Your objective:
Search the listing for the string "toolbar" and copy every line that contains it.

Material shown:
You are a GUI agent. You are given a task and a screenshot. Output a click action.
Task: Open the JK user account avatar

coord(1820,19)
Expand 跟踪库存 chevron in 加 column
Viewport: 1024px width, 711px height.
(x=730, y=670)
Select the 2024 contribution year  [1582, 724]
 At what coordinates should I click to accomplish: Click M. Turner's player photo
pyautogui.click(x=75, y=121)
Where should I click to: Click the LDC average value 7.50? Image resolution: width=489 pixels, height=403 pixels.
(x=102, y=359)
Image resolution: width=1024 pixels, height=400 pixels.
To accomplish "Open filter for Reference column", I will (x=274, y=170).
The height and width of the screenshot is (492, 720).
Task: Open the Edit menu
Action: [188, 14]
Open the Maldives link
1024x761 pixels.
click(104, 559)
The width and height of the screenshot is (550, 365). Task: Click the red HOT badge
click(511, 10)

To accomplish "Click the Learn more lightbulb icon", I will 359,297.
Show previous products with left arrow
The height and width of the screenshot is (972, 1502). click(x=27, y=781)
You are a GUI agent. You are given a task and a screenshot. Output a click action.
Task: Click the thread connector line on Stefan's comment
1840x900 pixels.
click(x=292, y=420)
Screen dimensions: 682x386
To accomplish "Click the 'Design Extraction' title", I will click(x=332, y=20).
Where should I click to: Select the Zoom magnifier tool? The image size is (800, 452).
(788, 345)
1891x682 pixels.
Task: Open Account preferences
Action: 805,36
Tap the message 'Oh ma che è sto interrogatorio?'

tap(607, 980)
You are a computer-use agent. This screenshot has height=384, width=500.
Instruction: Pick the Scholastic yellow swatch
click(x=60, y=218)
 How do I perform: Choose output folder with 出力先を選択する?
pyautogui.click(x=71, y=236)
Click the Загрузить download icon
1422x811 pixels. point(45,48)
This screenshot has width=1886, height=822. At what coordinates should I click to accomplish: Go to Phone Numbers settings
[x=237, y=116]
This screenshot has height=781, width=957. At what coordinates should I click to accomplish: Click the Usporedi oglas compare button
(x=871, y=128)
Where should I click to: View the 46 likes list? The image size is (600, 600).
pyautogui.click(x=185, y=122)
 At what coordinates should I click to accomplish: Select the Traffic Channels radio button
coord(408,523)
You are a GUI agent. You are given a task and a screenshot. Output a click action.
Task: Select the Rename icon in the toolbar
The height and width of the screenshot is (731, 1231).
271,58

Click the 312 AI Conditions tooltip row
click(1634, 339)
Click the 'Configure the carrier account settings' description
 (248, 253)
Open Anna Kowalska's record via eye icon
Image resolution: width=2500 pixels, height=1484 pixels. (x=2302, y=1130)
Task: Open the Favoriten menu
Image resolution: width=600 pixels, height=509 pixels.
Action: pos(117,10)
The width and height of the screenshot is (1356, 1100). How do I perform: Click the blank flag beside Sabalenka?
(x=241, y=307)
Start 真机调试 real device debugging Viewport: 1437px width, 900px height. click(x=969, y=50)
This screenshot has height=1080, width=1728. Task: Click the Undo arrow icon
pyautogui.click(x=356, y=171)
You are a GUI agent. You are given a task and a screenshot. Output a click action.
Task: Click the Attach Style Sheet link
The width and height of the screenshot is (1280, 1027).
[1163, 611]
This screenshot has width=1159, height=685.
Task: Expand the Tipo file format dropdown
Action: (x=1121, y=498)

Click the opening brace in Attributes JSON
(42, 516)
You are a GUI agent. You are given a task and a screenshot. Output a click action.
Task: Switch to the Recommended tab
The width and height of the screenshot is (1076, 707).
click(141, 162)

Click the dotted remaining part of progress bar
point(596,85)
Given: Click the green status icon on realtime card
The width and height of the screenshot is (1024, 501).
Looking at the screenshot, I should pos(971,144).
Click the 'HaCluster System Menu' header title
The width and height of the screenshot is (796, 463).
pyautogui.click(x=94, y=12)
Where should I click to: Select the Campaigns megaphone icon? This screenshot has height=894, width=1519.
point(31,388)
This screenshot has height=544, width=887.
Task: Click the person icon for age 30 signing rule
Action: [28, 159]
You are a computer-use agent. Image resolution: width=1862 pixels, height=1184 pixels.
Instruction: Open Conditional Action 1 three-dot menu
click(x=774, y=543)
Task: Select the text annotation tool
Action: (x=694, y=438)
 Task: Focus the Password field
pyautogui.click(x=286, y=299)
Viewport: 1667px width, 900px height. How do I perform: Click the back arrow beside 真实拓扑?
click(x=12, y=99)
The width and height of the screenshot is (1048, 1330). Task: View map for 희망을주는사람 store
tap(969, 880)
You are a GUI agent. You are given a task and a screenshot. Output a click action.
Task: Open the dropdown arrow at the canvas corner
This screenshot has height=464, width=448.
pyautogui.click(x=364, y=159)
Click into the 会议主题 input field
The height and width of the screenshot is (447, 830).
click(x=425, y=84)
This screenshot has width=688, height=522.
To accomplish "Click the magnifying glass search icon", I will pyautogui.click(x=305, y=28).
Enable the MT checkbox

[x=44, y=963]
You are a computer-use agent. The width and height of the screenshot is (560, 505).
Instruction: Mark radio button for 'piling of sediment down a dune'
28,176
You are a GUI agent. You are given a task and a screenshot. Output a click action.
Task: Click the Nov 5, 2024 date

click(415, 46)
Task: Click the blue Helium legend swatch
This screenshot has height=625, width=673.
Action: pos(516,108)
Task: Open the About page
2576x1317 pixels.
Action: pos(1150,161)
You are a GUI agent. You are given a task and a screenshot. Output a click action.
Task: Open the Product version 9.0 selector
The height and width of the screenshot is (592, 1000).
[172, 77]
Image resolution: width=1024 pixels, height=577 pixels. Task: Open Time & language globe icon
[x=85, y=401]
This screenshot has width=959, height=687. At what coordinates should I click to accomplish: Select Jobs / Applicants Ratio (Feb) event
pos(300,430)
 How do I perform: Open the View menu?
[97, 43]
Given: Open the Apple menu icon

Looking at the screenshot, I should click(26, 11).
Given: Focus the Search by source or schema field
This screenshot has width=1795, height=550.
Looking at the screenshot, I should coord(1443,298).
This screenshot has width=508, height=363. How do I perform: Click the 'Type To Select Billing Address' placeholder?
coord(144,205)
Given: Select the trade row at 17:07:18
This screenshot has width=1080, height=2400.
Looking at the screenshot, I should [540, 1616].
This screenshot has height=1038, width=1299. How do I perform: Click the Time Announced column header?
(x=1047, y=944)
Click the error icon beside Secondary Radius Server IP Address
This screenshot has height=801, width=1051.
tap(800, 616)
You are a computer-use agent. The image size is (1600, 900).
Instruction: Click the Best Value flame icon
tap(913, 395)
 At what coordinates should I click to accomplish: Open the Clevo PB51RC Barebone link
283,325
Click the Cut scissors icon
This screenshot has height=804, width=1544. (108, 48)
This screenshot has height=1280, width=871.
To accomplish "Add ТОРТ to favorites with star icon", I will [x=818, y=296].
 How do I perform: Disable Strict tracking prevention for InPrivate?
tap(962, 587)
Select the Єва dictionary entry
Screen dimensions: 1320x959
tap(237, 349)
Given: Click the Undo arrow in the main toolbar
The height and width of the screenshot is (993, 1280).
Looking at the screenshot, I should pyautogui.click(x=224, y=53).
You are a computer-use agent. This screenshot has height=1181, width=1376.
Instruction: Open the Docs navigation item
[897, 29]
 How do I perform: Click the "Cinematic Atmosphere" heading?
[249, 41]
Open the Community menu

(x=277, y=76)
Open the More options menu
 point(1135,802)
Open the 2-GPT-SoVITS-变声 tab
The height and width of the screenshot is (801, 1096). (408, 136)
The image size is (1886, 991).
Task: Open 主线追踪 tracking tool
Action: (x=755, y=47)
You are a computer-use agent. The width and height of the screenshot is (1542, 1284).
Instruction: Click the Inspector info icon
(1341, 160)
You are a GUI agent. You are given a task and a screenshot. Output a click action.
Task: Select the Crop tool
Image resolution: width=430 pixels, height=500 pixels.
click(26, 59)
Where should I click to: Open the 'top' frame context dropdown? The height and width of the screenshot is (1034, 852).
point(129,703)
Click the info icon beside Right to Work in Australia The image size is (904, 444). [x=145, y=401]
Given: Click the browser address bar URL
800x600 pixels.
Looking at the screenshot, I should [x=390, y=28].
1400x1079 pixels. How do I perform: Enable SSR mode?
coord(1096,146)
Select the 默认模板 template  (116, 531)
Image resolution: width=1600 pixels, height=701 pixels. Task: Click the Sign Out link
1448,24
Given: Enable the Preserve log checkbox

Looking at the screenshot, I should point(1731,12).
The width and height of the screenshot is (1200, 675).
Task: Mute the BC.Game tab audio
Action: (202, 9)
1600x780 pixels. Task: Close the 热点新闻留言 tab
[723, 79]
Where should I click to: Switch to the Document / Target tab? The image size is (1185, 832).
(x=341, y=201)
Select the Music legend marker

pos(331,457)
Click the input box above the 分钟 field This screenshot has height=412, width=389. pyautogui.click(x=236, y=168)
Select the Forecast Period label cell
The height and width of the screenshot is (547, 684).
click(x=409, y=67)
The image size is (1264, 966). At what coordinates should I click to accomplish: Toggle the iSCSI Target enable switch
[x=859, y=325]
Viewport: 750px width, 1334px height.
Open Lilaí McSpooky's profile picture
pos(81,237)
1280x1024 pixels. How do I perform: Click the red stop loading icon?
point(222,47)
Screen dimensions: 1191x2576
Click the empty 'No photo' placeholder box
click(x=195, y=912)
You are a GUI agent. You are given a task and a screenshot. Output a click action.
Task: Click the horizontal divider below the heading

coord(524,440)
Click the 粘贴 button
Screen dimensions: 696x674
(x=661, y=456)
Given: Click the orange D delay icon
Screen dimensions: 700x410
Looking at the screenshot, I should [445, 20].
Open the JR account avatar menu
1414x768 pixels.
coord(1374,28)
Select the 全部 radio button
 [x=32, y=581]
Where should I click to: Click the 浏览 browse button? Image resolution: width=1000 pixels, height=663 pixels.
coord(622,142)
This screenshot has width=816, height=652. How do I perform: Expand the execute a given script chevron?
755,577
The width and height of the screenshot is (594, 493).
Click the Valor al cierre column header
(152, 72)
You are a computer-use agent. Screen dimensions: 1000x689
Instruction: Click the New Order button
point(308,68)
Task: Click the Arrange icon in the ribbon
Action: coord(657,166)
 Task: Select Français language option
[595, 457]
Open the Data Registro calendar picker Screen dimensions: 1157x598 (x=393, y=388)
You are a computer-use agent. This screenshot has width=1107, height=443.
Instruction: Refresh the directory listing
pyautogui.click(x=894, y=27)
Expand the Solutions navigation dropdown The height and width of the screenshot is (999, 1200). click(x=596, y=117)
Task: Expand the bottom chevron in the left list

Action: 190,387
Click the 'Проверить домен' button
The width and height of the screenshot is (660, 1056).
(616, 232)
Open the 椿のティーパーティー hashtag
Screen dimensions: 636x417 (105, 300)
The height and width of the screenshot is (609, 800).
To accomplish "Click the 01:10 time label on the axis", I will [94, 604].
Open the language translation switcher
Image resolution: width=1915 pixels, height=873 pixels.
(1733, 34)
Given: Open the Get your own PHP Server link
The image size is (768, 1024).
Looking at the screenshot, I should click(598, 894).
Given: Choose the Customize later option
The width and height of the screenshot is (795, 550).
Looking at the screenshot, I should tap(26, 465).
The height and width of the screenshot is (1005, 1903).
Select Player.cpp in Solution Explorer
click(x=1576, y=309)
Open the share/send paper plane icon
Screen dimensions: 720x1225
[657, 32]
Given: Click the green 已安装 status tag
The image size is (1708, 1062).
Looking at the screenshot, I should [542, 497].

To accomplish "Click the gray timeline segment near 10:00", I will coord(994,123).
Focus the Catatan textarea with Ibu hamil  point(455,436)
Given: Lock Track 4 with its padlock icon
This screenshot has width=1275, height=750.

Response to the exercise:
Task: Select the Rename icon in the toolbar
Given: Click the Undo arrow in the main toolbar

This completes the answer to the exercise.